PyComplexHeatmap.clustermap module

class PyComplexHeatmap.clustermap.ClusterMapPlotter(data, z_score=None, standard_scale=None, top_annotation=None, bottom_annotation=None, left_annotation=None, right_annotation=None, row_cluster=True, col_cluster=True, row_cluster_method='average', row_cluster_metric='correlation', col_cluster_method='average', col_cluster_metric='correlation', show_rownames=False, show_colnames=False, row_names_side='right', col_names_side='bottom', xticklabels_kws=None, yticklabels_kws=None, row_dendrogram=False, col_dendrogram=False, row_dendrogram_size=10, col_dendrogram_size=10, row_split=None, col_split=None, row_dendrogram_kws=None, col_dendrogram_kws=None, tree_kws=None, row_split_order=None, col_split_order=None, row_split_gap=0.5, col_split_gap=0.2, mask=None, subplot_gap=1, legend=True, legend_kws=None, plot=True, plot_legend=True, legend_anchor='auto', legend_gap=7, legend_width=None, legend_hpad=1, legend_vpad=5, legend_side='right', cmap='jet', label=None, xlabel=None, ylabel=None, xlabel_kws=None, ylabel_kws=None, xlabel_side='bottom', ylabel_side='left', xlabel_bbox_kws=None, ylabel_bbox_kws=None, rasterized='auto', legend_delta_x=None, verbose=1, **kwargs)[source]

Bases: object

Clustermap (Heatmap) plotter. Plot heatmap / clustermap with annotation and legends.

Parameters:
  • data (dataframe) – pandas dataframe or numpy array.

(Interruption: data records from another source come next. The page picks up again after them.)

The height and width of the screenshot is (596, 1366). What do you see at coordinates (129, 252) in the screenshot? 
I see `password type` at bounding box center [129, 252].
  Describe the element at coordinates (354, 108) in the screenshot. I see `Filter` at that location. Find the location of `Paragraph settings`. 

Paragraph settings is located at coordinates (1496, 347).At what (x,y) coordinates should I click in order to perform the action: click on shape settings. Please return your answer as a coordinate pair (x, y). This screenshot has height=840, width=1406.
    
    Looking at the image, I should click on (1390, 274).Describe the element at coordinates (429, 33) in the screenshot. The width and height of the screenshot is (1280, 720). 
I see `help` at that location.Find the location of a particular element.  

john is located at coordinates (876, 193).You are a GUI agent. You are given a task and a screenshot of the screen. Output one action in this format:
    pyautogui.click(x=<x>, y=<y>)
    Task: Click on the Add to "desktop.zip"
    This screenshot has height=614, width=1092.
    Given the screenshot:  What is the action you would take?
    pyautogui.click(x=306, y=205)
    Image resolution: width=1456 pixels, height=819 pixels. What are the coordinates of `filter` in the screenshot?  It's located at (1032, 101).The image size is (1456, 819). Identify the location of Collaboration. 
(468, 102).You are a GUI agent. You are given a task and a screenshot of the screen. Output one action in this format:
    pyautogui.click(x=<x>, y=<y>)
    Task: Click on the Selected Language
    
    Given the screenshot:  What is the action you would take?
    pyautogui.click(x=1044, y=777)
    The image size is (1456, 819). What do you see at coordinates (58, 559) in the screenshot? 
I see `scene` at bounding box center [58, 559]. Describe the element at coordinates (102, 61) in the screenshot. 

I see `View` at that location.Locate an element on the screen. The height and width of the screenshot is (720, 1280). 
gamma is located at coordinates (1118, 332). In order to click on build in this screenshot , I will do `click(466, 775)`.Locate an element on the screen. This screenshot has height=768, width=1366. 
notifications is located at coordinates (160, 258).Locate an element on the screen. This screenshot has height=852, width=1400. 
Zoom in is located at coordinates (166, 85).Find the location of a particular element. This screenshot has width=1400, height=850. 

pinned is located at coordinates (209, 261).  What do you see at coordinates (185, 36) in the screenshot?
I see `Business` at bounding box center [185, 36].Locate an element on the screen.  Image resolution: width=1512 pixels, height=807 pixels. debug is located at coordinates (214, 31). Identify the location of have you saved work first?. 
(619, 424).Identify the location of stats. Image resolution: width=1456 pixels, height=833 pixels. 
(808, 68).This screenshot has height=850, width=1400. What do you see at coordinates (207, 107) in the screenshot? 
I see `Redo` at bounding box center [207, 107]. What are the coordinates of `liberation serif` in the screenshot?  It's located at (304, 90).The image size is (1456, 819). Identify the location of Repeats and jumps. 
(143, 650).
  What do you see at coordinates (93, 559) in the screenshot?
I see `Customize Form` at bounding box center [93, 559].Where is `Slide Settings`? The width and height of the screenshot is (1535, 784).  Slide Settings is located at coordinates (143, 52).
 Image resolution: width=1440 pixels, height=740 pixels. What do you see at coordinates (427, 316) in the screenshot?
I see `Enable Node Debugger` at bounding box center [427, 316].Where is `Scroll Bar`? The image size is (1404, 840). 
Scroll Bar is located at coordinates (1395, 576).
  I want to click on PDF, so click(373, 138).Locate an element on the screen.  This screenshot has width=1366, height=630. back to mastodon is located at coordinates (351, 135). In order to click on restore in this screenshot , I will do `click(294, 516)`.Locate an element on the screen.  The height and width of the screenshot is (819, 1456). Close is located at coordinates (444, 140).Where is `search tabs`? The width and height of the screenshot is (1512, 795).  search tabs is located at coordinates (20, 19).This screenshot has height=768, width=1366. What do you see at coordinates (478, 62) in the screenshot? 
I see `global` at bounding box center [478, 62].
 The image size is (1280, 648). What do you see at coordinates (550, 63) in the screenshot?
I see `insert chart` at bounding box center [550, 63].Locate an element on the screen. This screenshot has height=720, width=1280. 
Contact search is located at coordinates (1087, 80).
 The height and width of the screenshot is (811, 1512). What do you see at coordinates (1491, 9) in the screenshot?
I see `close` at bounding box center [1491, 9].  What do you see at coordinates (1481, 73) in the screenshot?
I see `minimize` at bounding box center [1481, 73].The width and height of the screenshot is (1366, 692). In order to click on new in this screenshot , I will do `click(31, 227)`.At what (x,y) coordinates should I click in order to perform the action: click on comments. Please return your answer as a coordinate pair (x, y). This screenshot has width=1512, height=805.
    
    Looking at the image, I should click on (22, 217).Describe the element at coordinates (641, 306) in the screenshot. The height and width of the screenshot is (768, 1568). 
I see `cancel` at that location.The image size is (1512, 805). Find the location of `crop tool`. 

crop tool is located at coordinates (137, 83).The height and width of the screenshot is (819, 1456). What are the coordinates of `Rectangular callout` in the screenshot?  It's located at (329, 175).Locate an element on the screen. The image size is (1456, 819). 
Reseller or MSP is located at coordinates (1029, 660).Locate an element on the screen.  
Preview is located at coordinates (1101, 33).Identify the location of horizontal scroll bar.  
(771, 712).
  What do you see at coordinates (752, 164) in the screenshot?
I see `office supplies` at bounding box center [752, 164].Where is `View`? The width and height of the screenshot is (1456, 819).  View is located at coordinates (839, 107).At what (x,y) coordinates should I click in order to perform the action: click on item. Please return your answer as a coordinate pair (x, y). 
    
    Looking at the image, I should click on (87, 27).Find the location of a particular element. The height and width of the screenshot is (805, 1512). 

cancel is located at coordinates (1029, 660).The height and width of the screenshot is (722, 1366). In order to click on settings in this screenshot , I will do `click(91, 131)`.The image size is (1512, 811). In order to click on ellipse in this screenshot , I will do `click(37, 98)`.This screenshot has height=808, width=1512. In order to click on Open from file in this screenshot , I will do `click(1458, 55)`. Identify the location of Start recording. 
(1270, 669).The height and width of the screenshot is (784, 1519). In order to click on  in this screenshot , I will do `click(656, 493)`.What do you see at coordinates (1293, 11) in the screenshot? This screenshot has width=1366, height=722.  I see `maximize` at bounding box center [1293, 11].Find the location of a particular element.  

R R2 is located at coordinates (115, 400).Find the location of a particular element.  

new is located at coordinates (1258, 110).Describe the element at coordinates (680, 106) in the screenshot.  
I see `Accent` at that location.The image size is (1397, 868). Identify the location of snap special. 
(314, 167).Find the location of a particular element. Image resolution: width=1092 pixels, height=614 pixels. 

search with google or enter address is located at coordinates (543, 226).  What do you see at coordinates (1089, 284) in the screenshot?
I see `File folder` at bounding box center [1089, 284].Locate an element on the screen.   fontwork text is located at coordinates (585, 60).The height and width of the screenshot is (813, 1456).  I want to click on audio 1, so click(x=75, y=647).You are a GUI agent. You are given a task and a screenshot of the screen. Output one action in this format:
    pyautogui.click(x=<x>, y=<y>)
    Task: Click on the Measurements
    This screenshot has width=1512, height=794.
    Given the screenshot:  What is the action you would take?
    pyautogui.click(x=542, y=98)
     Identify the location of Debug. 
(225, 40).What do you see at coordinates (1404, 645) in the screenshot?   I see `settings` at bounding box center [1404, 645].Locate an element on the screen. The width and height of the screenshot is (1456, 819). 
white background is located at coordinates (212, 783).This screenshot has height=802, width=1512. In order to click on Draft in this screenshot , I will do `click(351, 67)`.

  • z_score (int) – whether to perform z score scale, either 0 for rows or 1 for columns, after scale, value range would be from -1 to 1.

  • standard_scale (int) – either 0 for rows or 1 for columns, after scale,value range would be from 0 to 1.

  • top_annotation (annotation: class of HeatmapAnnotation.) –

  • bottom_annotation (class AnnotationBase) – the same as top_annotation.

  • left_annotation (class AnnotationBase) – the same as top_annotation.

  • right_annotation (class AnnotationBase) – the same as top_annotation.

  • row_cluster (bool) – whether to perform cluster on rows/columns.

  • col_cluster (bool) – whether to perform cluster on rows/columns.

  • row_cluster_method (str) – cluster method for row/columns linkage, such single, complete, average,weighted, centroid, median, ward. see scipy.cluster.hierarchy.linkage or (https://docs.scipy.org/doc/scipy/reference/generated/scipy.cluster.hierarchy.linkage.html) for detail.

  • row_cluster_metric (str) – Pairwise distances between observations in n-dimensional space for row/columns, such euclidean, minkowski, cityblock, seuclidean, cosine, correlation, hamming, jaccard, chebyshev, canberra, braycurtis, mahalanobis, kulsinski et.al. centroid, median, ward. see scipy.cluster.hierarchy.linkage or https://docs.scipy.org/doc/scipy-0.14.0/reference/generated/scipy.spatial.distance.pdist.html Please try metric=’canberra’ if there are two columns having the same values.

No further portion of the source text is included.